You have been asked to write a SQL task: by which I mean a discrete unit of work; possibly it’s just a single routine such as a function, stored procedure, a view or maybe even a trigger. You have a specification and a timescale. What next?
Developers often just plunge in and start cutting SQL. Sure, this often works, but the chances aren’t great: A SQL programming task can blow up in your face, metaphorically speaking. If you feel lucky and expect things to go well, then your time to complete the task increases exponentially as you hit reality. If you prepare first, it tends to be linear, and projects are likely to be more predictable
In this article, I’ll explain the way I do it, in a number of stages I do the same thing for any T-SQL job, but for trivial code, it is just a checklist. Other developers do it different ways: you’ll have to ask them how they do it.. All I can say is that this way works for me!

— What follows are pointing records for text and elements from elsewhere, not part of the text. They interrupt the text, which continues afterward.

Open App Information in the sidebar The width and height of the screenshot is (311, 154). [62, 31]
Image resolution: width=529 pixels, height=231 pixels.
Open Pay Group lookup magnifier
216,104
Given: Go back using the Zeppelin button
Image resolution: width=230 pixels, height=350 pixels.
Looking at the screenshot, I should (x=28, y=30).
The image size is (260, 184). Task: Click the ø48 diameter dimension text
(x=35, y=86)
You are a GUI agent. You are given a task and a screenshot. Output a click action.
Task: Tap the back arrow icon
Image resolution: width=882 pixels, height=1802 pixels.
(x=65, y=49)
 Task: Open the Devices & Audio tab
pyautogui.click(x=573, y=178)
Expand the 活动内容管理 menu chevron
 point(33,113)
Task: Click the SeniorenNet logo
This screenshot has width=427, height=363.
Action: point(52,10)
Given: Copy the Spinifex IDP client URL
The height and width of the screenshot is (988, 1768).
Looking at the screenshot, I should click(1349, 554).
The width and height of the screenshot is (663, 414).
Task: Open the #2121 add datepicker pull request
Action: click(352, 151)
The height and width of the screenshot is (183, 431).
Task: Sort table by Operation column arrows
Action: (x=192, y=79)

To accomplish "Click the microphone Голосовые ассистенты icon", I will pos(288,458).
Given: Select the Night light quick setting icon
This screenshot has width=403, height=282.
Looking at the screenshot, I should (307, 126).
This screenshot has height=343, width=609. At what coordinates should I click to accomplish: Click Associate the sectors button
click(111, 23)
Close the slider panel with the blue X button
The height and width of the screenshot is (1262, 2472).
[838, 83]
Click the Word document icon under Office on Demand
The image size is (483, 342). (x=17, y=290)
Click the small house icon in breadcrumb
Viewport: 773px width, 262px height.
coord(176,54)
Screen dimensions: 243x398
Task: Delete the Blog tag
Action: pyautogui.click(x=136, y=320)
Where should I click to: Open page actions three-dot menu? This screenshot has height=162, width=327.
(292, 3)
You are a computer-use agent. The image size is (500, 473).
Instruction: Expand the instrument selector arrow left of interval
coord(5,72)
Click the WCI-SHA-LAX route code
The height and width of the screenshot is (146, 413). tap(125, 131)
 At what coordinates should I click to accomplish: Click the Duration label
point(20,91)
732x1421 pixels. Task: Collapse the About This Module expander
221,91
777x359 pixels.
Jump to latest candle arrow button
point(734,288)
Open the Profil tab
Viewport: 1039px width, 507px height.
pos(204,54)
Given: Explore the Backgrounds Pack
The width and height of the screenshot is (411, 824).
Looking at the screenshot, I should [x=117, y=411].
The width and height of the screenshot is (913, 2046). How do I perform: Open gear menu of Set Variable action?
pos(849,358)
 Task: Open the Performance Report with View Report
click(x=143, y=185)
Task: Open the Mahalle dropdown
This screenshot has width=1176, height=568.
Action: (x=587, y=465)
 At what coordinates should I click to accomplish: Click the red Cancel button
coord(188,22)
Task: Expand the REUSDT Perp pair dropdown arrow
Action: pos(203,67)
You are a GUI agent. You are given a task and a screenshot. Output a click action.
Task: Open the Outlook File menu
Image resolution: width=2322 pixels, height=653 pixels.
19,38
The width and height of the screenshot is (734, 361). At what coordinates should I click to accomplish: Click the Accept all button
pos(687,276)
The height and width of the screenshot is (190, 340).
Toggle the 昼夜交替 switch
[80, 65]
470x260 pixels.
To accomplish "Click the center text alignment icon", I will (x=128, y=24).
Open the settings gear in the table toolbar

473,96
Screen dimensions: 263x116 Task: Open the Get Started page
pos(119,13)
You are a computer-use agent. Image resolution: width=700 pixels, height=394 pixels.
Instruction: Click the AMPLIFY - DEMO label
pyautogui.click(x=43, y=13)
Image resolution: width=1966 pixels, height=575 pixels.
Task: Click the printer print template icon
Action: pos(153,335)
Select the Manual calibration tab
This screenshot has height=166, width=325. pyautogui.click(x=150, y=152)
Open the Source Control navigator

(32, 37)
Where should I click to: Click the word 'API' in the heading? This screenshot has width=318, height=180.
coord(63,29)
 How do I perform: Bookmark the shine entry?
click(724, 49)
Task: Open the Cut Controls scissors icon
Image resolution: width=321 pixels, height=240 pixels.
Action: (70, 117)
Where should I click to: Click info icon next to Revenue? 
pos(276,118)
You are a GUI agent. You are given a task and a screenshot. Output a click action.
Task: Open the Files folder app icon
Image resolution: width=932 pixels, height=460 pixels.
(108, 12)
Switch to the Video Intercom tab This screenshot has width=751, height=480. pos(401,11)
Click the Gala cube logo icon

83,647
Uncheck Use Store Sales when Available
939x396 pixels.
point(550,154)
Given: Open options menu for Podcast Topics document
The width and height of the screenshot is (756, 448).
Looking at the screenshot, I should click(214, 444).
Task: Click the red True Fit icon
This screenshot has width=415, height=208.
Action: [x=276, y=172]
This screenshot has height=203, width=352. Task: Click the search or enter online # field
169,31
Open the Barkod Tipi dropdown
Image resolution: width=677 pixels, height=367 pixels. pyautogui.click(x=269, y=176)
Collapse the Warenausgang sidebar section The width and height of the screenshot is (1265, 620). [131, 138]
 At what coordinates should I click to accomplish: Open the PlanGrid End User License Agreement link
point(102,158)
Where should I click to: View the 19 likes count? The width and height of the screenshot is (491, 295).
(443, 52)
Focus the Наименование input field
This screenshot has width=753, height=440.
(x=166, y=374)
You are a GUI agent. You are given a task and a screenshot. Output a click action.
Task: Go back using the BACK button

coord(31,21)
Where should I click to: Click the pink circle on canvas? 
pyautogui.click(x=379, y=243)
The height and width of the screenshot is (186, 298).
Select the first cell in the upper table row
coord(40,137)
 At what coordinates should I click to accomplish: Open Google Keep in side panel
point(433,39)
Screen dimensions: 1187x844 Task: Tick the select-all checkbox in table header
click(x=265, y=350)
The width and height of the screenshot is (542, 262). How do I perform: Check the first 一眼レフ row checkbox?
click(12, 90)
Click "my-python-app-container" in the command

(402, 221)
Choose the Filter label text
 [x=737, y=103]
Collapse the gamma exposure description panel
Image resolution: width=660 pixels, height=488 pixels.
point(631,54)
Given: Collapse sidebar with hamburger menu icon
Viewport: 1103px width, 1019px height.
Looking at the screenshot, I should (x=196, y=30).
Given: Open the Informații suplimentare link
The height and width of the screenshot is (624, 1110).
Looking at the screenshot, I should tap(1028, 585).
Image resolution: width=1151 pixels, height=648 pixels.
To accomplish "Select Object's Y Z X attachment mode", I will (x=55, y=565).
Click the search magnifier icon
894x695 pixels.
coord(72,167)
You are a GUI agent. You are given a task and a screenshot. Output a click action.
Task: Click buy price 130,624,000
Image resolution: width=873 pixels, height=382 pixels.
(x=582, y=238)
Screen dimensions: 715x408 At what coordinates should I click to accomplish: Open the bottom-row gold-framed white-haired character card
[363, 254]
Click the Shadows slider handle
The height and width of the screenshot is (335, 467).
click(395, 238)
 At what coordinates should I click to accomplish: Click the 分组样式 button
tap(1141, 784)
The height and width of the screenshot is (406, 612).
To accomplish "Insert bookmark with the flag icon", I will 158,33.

What I’m about to suggest may seem like a lot of ‘extra’ work. I’d reply that, if I could guarantee code that works, performs and scales if you were to put flowers in your hat and walk round in circles singing ‘Pop goes the weasel’, you’d do that wouldn’t you? My method is more conventional than that, though I’m inclined to play the ukulele whilst thinking, which seems to help.
Up-front time estimation and planning
Plan your time, and especially the time you allow yourself to do the various stages that I outline below. It is simply a matter of attaching start times and durations to the tasks. After you use a system like this for a while, you get better at estimating a job, and the time each section takes, because you’re thinking consciously about time-management and about recording how long things take and the time you waste. More importantly, you’ll know if you are slipping at almost every stage, or if you have time in hand which you can use to add quality. Planning for a routine that would only take a day to write and test might seem ridiculous, but think what you could pack into a day? Time is precious and it is nice to know if you’re getting bogged down. You could use a tool such as MS Project to do this but a hand-drawn Gantt diagram sketch is just as good.
Produce the test data, and the automated tests
How are you going to test your routine? You need to plan, and implement a test suite and test harness with a dummy version of your routine before you start cutting code. The reason for this is
- It soon becomes apparent if you’ve made the wrong choice for the type of routine and even the main parameters you’ve chosen.
- If you are forced to focus on studying the data hard enough to reproduce a randomised or obfuscated version suitable for testing, you’ll be confronted with awkward facts about it (such as nullability, ‘dirt’, validity or conflicts)
- You will have a better grip on delivering the tested routine in the timescale allowed, since you can do very rapid automated component-tests, if things don’t go quite as one hopes.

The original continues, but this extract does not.